作業指示:
A - 抜粋本文をもとに、次の問いにそれぞれ答えよ。
(i) 担当のオッサンの職業は何か。
(ii) ハロー効果の別の呼び名として挙げられているものは何か。
(iii) 名もなき学生と有名な芸能人の例で、発言が権威を以て迎えられるのはどちらか。
B - 抜粋本文の「なお、ハロー効果とは、」から「て迎えられる。そういうやつ。」までを、一字も変えずに書き写せ。

抜粋本文:

───

私の担当は玄なんとかという名で占い師をしている胡散臭そうなオッサン。

占い師というものは得てして何か含蓄のありそうな様相をしている。
相手を信じ込ませるためのテクニックだろう。ハロー効果的なやつ。

サングラスをしている人間は、得体の知れなさ、「コイツ、なんかある」的な印象を周囲に与えがちだが、それと同じだ。

なお、ハロー効果とは、

ある対象を評価するときに、目立ちやすい特徴に引きずられて他の特徴についての評価が歪められる現象のこと。 光背効果、後光効果とも呼ぶ。

Wikipedia ハロー効果

例えば、名もなき学生と有名な芸能人なら、たとえ同じことを言っていても、後者の発言の方が権威を以て迎えられる。そういうやつ。

───

提供データ:
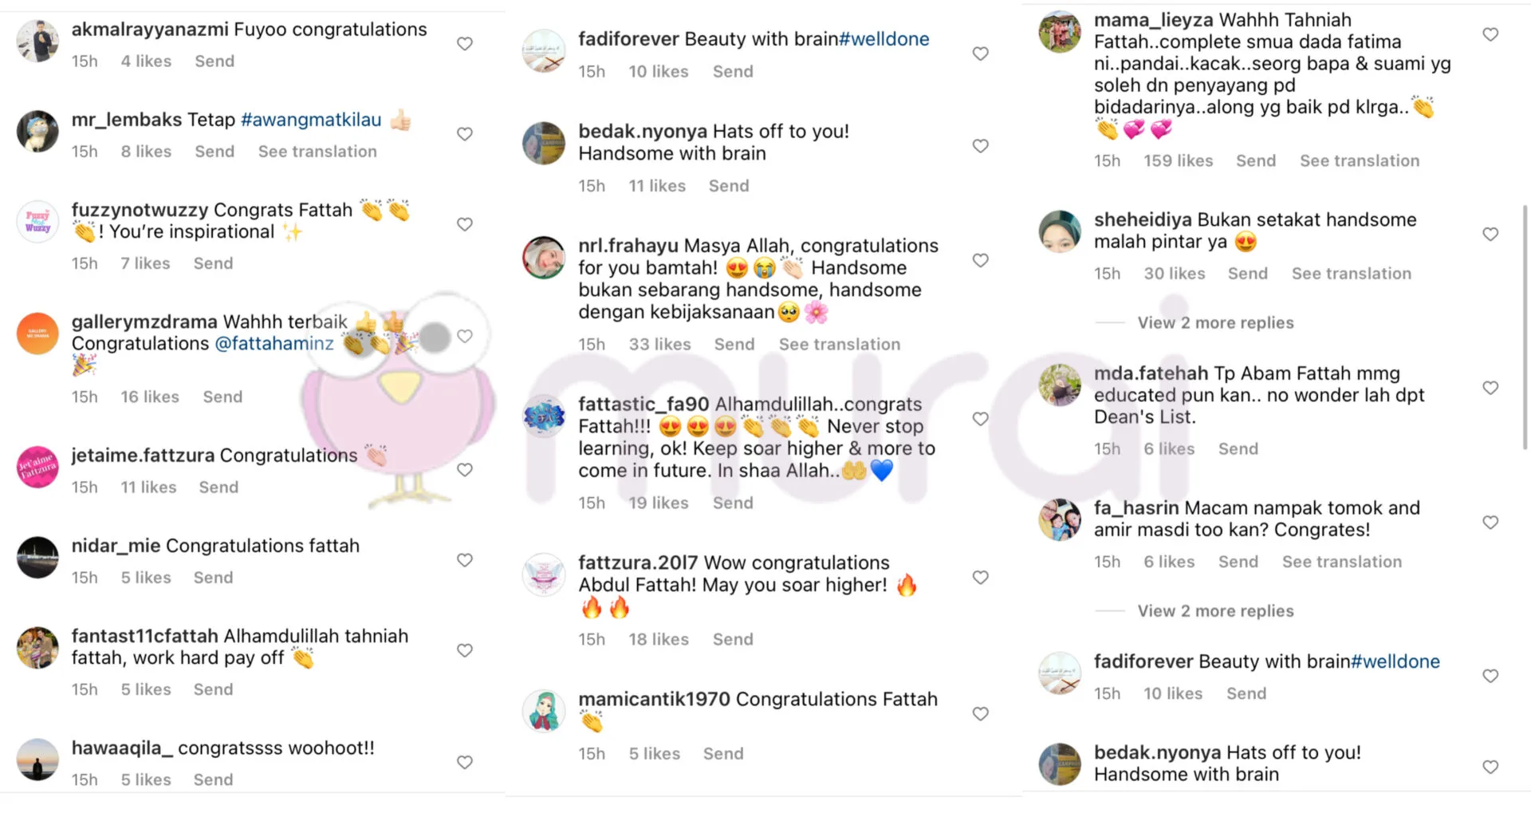1531x821 pixels.
Task: Like the fuzzynotwuzzy comment
Action: click(465, 224)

───

各問の解答:
A -
(i) 占い師
(ii) 光背効果、後光効果
(iii) 有名な芸能人

B -
なお、ハロー効果とは、

ある対象を評価するときに、目立ちやすい特徴に引きずられて他の特徴についての評価が歪められる現象のこと。 光背効果、後光効果とも呼ぶ。

Wikipedia ハロー効果

例えば、名もなき学生と有名な芸能人なら、たとえ同じことを言っていても、後者の発言の方が権威を以て迎えられる。そういうやつ。